October 7th, 2009

Slovenia (‘s Got Soul)

Croatia (Land of beautiful coasts)

Bosnia (Culture at its finest)

Serbia (Demands a second look)

Since I have entered the Balkans, I haven’t been able to finish a single entry. Originally, I was going to make an individual post for each country, but the deeper I got into this region, the more I realized that it needed to be written about all together,(though I didn’t get a chance to see ALL of the Balkans this time) after I had experienced it all. Each country is a distinctively different culture and each is beautiful. Each also have bad blood with each other that stretches beyond the average Soccer rivalry. Each while separated are more civilized than Italy by far :)

Slovenia (the New Prague)

Slovenia had an eerie glow to it as the sun set. I was talking to a gal in the train who pointed me in the direction of an obvious hostel. When I arrived, I found that it was a converted prison. Tick that one off the list. Libiana was such a cool city that, the entire time, I felt like I was already missing it. I town has soul. It was just what I needed to see after staying in Italy, the biggest tourist trap in Europe.

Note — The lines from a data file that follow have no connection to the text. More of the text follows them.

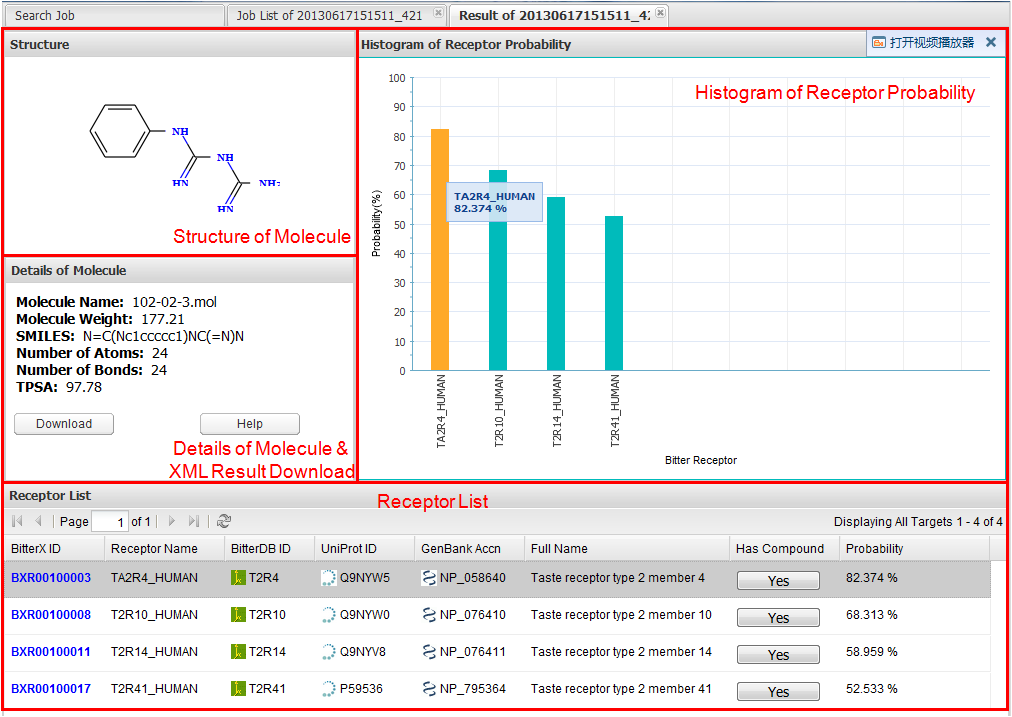Click the Yes button for T2R10_HUMAN
1012x717 pixels.
tap(778, 618)
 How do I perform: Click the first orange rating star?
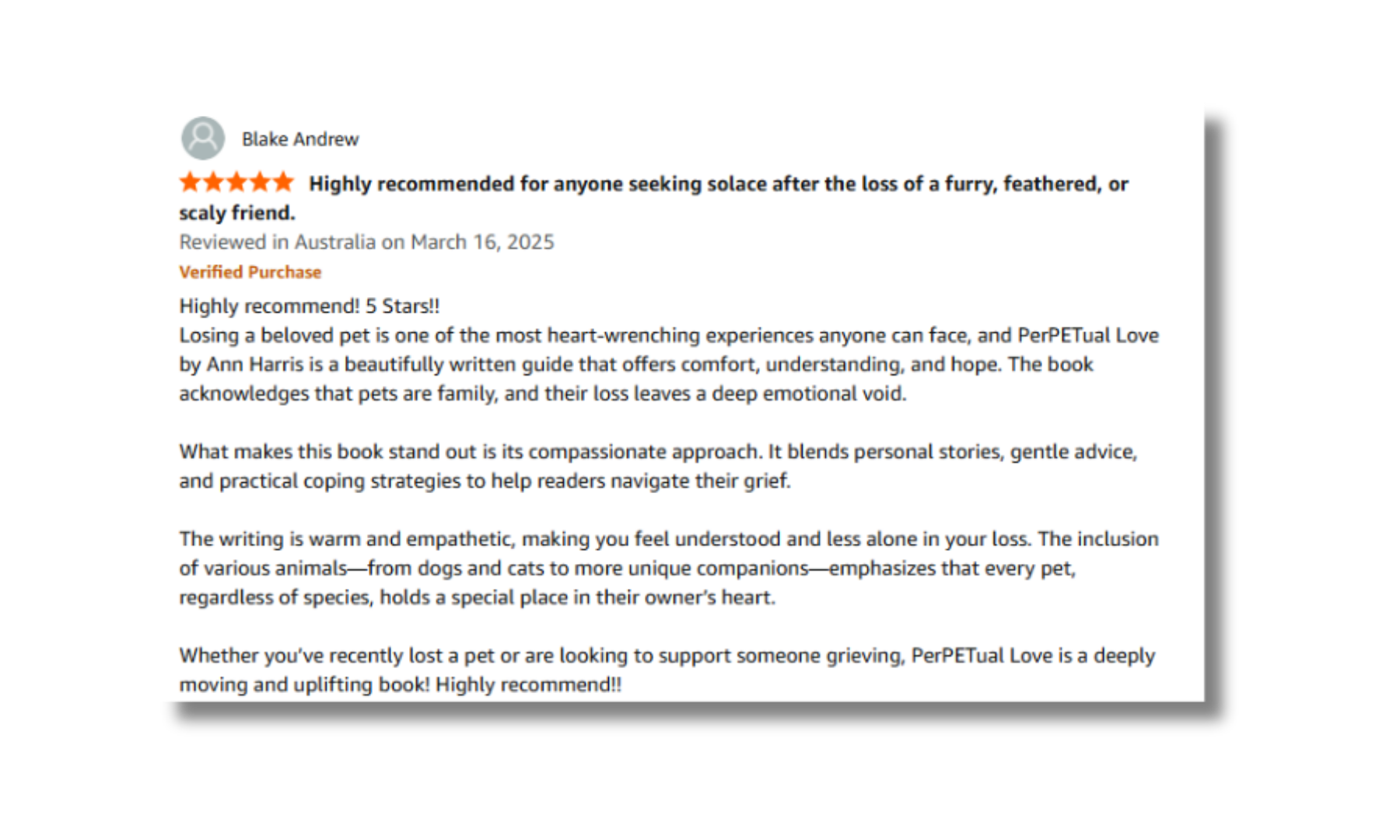tap(191, 183)
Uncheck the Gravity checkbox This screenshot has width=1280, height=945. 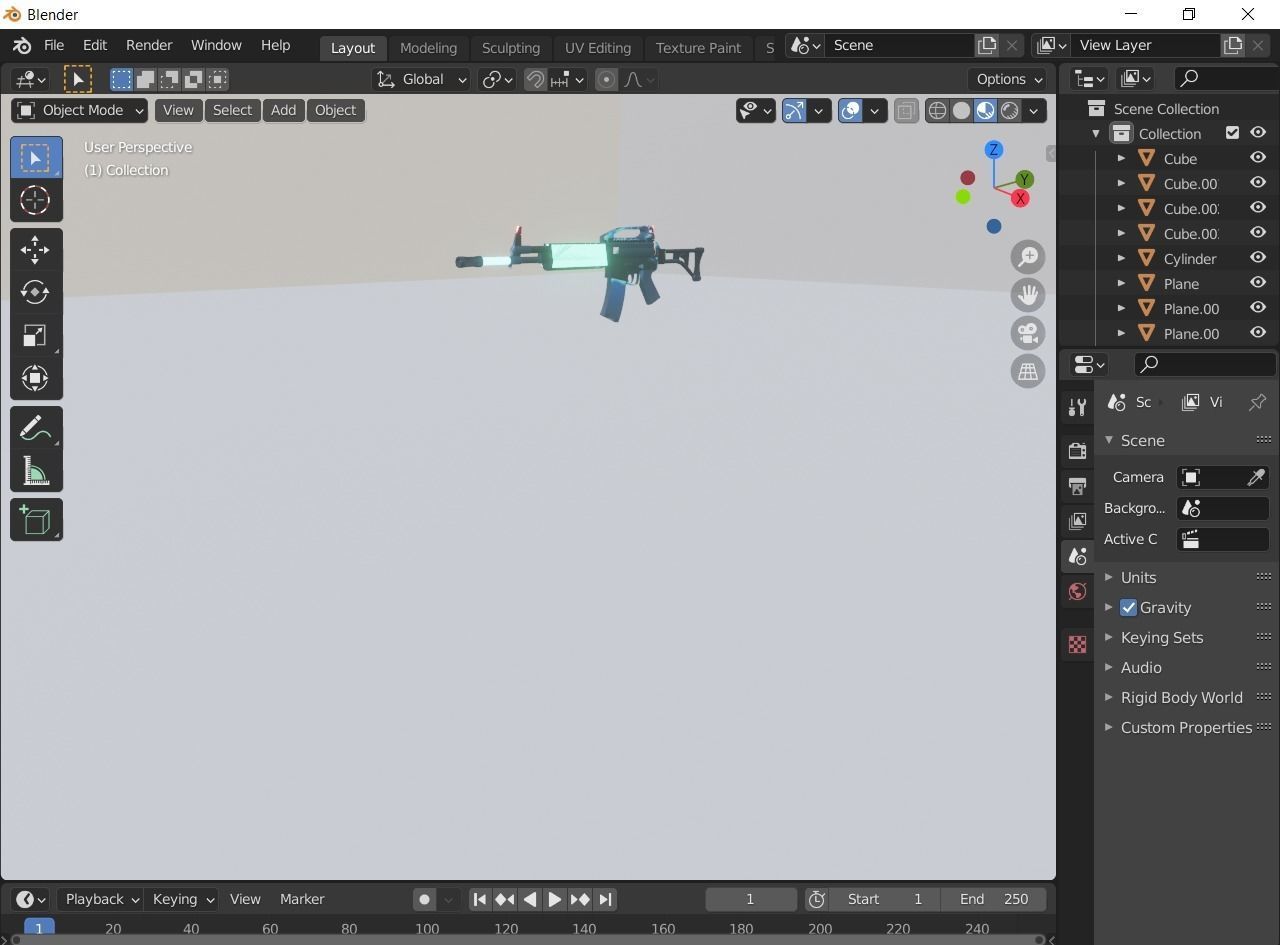click(1128, 607)
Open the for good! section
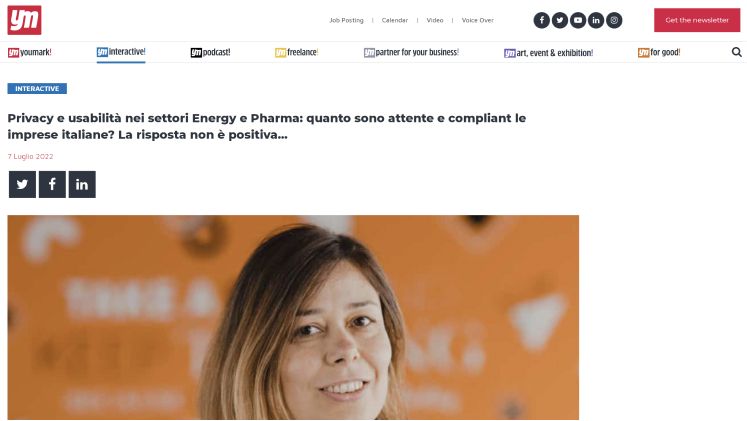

Slovenia is THE MOST underrated if not completely Unrated country in Europe. People rave about Bosnia, Turkey, Czech Republic all the time, but no one EVER talks about Slovenia. Here I go. It is artful, refined, laid back, soulful, resilient, quiet and beautiful. The people all speak wonderful English and the town is clean, yet beautifully littered with meaningful graffiti.

Slovenia is the land of 4000 caves and I was able to visit one of them which was so elaborate, it looked like it belonged in an Indiana Jones movie. Hundreds of feel high and over a mile long, this cave was something to be experienced first hand.

Croatia (Quiet in the Off Season)

Croatia is actually a rival to Slovenia. To my limited knowledge, the dispute is over the limited coastline that Slovenia has. As my Slovenian friend says “Why do they want our tiny cost anyway? They have hundreds of miles of coast that is much nicer.” I am assuming that the Slovenian coast line was at one point in history in possession by Croatia.

Croatia has beautiful coasts with arid mountains that push up to the turquoise sea. The people here are friendly, but the country is very definitely already discovered by tourists. Slovenia, for me, felt like my personal place.

Things are a lot cheaper in Croatia than I expected.

Bosnia

To start, Bosnia is a beautiful country of both arid and lush mountains. This is the first Eastern European Country that has men as hansom as the women are beautiful. Our bus driver to get here looked like a cross between the main character in the TV show “Mad Men” and George Cloonie.

I think since the war, people (including myself) cary a stigma about this country being unsafe or uncivilised. You want to talk about uncivilised, talk about Germany charging 1 Euro to use a bathroom. Bosnia, is free (and the toilets are spotless). The many of the people here look like they are your neighbor (in white America). There is no “ethnic” look here :) So if you are visually racist and still want to travel, go to Bosnia !

Our hostel owner was a young man who lived through the war when he was 6 years old. He was charming, laid back, and accommodating. He offered us some grapes that were picked off of the vine in his back yard as we went to check in. He runs daily tours of the city, chalked full of history, through his very own eyes. Not some removed tour guide who read about the events, a young man, who grew up in the history.

Sarajevo is situated in the mountains. It is a cryptic place with bullet holes in one building and state of the art architecture in the next. There are some buildings that are riddled with holes the size of oranges and even grapefruits. This is the single freshest war zone I have ever been to. It is captivating. I wanted to give Slovenia my must see gold metal, but Bosnia takes the cake on intrigue. If you are not afraid of a little adventure, go to Bosnia. You’ll be pleasantly surprised with how civilized this place is. But if you are looking for a no risk, undiscovered gem of a country in Europe, go to Slovenia.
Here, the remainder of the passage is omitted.